Входит мать. Она уверена, что общения не получилось, и спрашивает Мэри, не хочет ли она пойти домой. Я говорю девочке, что она может идти домой, если хочет, но я, мол, надеюсь, что через несколько дней она придет еще раз. Быстро успокоившись, Мэри уходит с матерью, говорит секретарю в приемной «до свидания», как если бы у нее состоялся приятный визит.
Может показаться странным, но я тоже считал, что ребенок провел успешную коммуникацию, хотя она и прервалась. Когда дело касается маленьких детей, слова не всегда нужны в самом начале общения. Я считал, что игра Мэри постепенно подготавливала диалог. Во всяком случае, я надеялся, что девочка передала мне посредством контрфобической активности информацию о том, что ей угрожало. Факт вмешательства озабоченной матери был, конечно, столь же знаменательным, как и прекращение игры ребенка. Вместе они, вероятно, объясняют инфантильную тревогу девочки. Но что она хотела сообщить мне этим эмоциональным выступлением, этой внезапной веселостью и неожиданно нахлынувшей агрессивностью, как и одинаково неожиданным торможением и тревожной бледностью?
Видимое содержание модуса состояло в том, чтобы
Кукла как продолжение руки была, так сказать, толкающим орудием. Это давало возможность предположить, что Мэри не осмеливается трогать или толкать предметы голой рукой. Я вспомнил о наблюдении ее воспитателя, утверждавшего, что девочка трогает и поднимает предметы особым способом. А это и общая напряженность ее конечностей наводили меня на следующую гипотезу: Мэри беспокоят ее руки, возможно, как агрессивные орудия.

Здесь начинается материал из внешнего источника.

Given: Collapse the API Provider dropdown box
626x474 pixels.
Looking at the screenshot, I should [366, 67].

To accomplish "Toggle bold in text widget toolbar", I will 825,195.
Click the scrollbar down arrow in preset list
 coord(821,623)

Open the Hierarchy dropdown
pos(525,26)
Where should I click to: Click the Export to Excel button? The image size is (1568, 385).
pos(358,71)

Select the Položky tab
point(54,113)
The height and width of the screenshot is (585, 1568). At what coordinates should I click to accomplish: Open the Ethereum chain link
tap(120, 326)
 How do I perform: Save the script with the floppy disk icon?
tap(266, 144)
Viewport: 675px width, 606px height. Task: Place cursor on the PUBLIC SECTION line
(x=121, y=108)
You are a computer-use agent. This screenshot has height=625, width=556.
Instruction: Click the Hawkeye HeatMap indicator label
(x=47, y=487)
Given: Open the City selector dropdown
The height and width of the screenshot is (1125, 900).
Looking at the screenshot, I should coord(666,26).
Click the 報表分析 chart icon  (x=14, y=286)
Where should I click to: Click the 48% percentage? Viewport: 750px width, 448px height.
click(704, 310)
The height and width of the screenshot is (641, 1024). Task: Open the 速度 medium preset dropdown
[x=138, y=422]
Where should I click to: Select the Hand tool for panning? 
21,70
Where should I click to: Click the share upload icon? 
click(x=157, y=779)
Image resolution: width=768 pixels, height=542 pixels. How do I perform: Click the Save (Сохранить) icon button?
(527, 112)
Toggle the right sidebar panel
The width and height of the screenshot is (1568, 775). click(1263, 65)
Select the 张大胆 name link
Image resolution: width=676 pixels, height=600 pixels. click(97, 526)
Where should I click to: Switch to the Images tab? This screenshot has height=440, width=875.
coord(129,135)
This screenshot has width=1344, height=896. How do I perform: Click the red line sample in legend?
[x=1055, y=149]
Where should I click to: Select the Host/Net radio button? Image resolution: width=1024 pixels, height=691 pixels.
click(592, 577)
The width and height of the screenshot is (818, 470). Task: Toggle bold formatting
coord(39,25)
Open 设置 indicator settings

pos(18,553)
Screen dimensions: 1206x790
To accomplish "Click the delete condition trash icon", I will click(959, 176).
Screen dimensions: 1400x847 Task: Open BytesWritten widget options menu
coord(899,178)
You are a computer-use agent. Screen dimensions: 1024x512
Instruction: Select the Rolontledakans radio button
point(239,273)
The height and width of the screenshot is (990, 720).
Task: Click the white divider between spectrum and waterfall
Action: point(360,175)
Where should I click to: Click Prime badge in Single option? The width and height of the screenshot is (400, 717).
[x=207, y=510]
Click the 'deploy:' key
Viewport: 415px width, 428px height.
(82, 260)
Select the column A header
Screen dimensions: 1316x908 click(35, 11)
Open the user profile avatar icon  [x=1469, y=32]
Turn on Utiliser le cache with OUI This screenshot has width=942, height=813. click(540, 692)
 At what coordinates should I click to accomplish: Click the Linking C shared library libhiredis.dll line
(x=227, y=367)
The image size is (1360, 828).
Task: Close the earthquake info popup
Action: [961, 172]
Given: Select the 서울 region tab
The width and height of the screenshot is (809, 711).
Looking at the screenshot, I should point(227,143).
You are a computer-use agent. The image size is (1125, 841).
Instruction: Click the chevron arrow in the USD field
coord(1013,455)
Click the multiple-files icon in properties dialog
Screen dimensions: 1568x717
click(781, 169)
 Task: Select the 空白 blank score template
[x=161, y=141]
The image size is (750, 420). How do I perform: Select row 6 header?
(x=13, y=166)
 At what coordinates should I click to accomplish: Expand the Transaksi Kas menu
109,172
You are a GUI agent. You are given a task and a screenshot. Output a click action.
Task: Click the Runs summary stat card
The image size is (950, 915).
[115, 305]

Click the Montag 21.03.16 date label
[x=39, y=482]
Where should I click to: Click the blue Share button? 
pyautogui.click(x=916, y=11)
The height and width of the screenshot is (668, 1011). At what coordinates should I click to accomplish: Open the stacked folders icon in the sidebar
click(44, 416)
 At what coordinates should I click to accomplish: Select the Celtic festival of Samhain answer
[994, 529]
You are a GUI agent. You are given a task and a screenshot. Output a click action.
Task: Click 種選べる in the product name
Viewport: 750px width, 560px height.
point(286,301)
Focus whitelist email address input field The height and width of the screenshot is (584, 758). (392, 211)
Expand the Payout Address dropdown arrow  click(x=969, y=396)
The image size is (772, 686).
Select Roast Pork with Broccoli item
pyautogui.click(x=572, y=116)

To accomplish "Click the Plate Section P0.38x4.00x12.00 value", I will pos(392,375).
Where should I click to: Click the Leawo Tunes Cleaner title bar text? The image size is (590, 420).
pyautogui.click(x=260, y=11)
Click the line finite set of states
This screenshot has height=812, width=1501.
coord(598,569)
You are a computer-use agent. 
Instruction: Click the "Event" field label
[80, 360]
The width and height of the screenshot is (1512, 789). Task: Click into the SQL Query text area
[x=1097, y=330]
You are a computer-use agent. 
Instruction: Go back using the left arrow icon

То, что девочка располагает куклу у нижней области живота, а потом странным образом постоянно и многократно ее роняет, привело к дополнительному предположению: девочка инсценировала потерю агрессивного орудия, толкающего инструмента. Похожее на припадок состояние, охватившее ее в тот момент, отчасти напоминает мне то, о чем я давно знал: сильные истерические припадки у взрослых женщин интерпретировались как инсценировки, в которых оба партнера участвуют в воображаемом скандале. Так, одна рука, срывая одежду пациентки, может тем самым символизировать нападение агрессора, тогда как другая, хватая и удерживая первую, может изображать попытку жертвы защититься. У меня создалось впечатление, что приступ Мэри имеет именно такую природу: казалось, она хочет изображать и ограбленную, и грабителя, испуганно и в то же время как бы навязчиво роняя куклу по несколько раз.
Но что у нее могли украсть? Для ответа нам потребовалось бы знать, какое значение она придавала кукле в данном случае. То есть использовалась ли кукла в качестве агрессивного инструмента или символизировала младенца. За время этой игры роняемая кукла сначала побывала в роли удлинителя конечности и толкающего инструмента для выражения агрессии, а затем представляла собой что-то утраченное в нижней области живота при обстоятельствах крайнего беспокойства. Считает ли Мэри пенис таким агрессивным оружием? И не инсценирует ли она тот факт, что у нее его нет? По рассказам матери, вполне вероятно, что при поступлении в детский сад у Мэри появилась первая возможность ходить в туалет вместе с мальчиками, а посещения туалета, как уже говорилось, служили поводом для тревоги.
Мать Мэри стучится в дверь в тот момент, когда я думаю о ней. Она оставила ребенка, теперь уже совершенно успокоившегося, снаружи и вернулась, чтобы сообщить еще кое-что о дочери. Мэри родилась с шестым пальцем, который ей удалили примерно в шесть месяцев, но на левой руке у нее остался шрам. Как раз до появления ее приступов тревоги Мэри неоднократно «и настойчиво» спрашивала об этом шраме («Что это? Что это?») и получала шаблонный ответ: «Комар укусил». Мать согласилась с тем, что ранее девочка вполне могла присутствовать при разговорах, в которых упоминалась ее врожденная аномалия. А недавно, добавила она, Мэри стала столь же настойчивой в своем сексуальном любопытстве.
Теперь мы можем лучше осмыслить тот факт, что Мэри беспокоит агрессивное использование собственной руки, которую лишили пальца, и что, возможно, она ставит знак равенства между рубцом на руке и своим генитальным «рубцом», то есть между утраченным пальцем и отсутствующим пенисом. Кроме того, такая ассоциация, вероятно, связана с наблюдением половых различий во время игр в детском саду и безотлагательным вопросом об угрожающей операции.